Store Closures Mask Retail as an Investment Hot Spot

Stories about store closures and bankruptcies mask the fact that retail is an active investment hot spot where cash flows, IPOs flourish, and opportunities boom.

A recent story in the Wall Street Journal, for example, focused on retail as an industry trapped in a continuous cycle of store closings by national chains. More significantly, it noted, while the closings eliminated under-performing stores and were supposedly intended to bolster e-commerce, the long-term result failed to produce improvements in sales and margins.

As much as I like the WSJ, after reading the story my reaction was: No kidding, Sherlock! Or something like that.

In a discussion about the WSJ article on RetailWire, Mark Ryski, CEO of HeadCount, correctly pointed out, “When we see a dramatic reduction of stores it’s often a precursor of larger financial failure.” In other words, the retailer was poorly managed before deciding to close stores.

Neil Saunders, managing director of GlobalData, noted “there is overcapacity in the U.S. market” and “there is more bad retail space than in other countries.” This comment makes the point that expanding into bad locations was a symptom of poor decision making in the first place.

And Steve Dennis, president of Sageberry Consulting, summed it all up with: “Show me a retailer that is closing a lot of stores and you’ve likely shown me a retailer that has a brand relevance and remarkability problem, not a too many stores problem.”

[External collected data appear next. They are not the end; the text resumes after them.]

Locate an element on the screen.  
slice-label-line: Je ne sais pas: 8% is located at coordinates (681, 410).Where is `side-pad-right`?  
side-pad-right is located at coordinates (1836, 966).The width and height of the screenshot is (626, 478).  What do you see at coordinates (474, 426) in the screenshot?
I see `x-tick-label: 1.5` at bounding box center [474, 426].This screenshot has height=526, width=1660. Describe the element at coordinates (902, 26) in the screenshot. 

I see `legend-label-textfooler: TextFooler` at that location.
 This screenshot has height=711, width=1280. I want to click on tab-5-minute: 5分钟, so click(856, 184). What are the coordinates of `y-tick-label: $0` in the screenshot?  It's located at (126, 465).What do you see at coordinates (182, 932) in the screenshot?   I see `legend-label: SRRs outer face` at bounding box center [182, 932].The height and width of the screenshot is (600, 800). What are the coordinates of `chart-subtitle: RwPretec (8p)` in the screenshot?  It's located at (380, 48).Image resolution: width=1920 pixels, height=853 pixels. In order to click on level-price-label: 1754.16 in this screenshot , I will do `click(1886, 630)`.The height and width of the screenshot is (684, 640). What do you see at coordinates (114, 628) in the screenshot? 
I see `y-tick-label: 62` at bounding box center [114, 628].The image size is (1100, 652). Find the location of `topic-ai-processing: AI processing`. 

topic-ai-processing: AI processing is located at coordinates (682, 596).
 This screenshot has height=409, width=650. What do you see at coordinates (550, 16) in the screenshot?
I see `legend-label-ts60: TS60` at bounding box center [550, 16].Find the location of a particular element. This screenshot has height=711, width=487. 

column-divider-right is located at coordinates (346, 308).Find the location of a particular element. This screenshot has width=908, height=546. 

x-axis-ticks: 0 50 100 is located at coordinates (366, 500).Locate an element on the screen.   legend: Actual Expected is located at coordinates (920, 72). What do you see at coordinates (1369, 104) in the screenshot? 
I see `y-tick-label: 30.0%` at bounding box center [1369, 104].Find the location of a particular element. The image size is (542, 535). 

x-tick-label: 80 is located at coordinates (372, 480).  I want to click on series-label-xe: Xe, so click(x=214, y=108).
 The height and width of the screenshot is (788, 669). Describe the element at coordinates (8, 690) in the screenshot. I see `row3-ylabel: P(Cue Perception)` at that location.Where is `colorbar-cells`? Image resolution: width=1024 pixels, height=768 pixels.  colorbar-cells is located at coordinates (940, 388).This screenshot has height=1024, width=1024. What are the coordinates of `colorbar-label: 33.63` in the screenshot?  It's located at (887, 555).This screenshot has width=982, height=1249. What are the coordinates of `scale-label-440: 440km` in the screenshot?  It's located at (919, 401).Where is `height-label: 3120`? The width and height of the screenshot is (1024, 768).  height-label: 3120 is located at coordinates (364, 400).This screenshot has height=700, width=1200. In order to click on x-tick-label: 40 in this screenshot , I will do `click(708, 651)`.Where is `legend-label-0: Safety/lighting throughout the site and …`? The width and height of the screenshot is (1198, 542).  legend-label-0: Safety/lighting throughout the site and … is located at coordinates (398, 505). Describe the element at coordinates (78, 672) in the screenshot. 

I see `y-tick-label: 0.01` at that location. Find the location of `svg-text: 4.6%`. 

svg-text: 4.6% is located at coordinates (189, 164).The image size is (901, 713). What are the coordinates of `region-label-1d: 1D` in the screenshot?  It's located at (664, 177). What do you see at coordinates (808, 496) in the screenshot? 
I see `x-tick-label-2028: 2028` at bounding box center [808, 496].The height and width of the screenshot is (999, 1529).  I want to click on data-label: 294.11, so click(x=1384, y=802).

But all of this only tells part of the story. Hidden among all the store closings is a healthy, vibrant industry that is attracting huge amounts of investment capital.

Where Money Is Flowing

Despite the pandemic and the record number of store closings – predicted to hit 25,000 in 2020 by Coresight Research – there is a massive amount of evidence showing retail is actually a growth industry. Here is a rundown of investor interest in retail in just the last few months:

  • Petco confidentially filed with the SEC in November for an IPO that is estimated to give the pet supplies retailer an enterprise value of $6 billion. Petco was acquired by a group of investors in 2016 for $4.6 billion.
  • Also in November, delivery startup GoPuff agreed to purchase alcoholic beverage retailer BevMo! for $350 million. GoPuff is a Softbank-backed startup (2013) valued at $3.9 billion that operates 200 micro-fulfillment centers.
  • Pool supplies retailer, Leslie’s, filed for an IPO in late October and established a market cap of more than $4 billion. The share price jumped 28% on the first day of trading on the Nasdaq and raised $680 million.
  • Used clothing retailers ThredUp and Poshmark both filed for IPOs with the SEC. ThredUp filed in October and is expected to raise between $200 million and $300 million. Poshmark filed in September and has provided no numbers or date yet.
  • Russian e-commerce marketplace Ozon filed for a public offering on Nasdaq in November. Referred to as the Amazon of Russia, Ozon’s filing calls for an IPO worth nearly $1 billion.
  • Online retailer Mytheresa announced plans in November for an initial public offering in the U.S. in early 2021, which will value it between $1 billion and $1.5 billion. The German retailer specializes in luxury clothing and was purchased by Neiman Marcus in 2014 for $253 million.
  • Luxury boutique platform Farfetch received a $1.1 billion investment in November from the Alibaha Group and Swiss luxury brand Richemont in recognition of Farfetch’s stellar sales and stock performance in 2020.

With every segment growing except for luxury goods, personal products and apparel, it is no surprise that retail is a red-hot investment target where cash is flowing, IPOs flourish, and opportunities are booming despite the pandemic.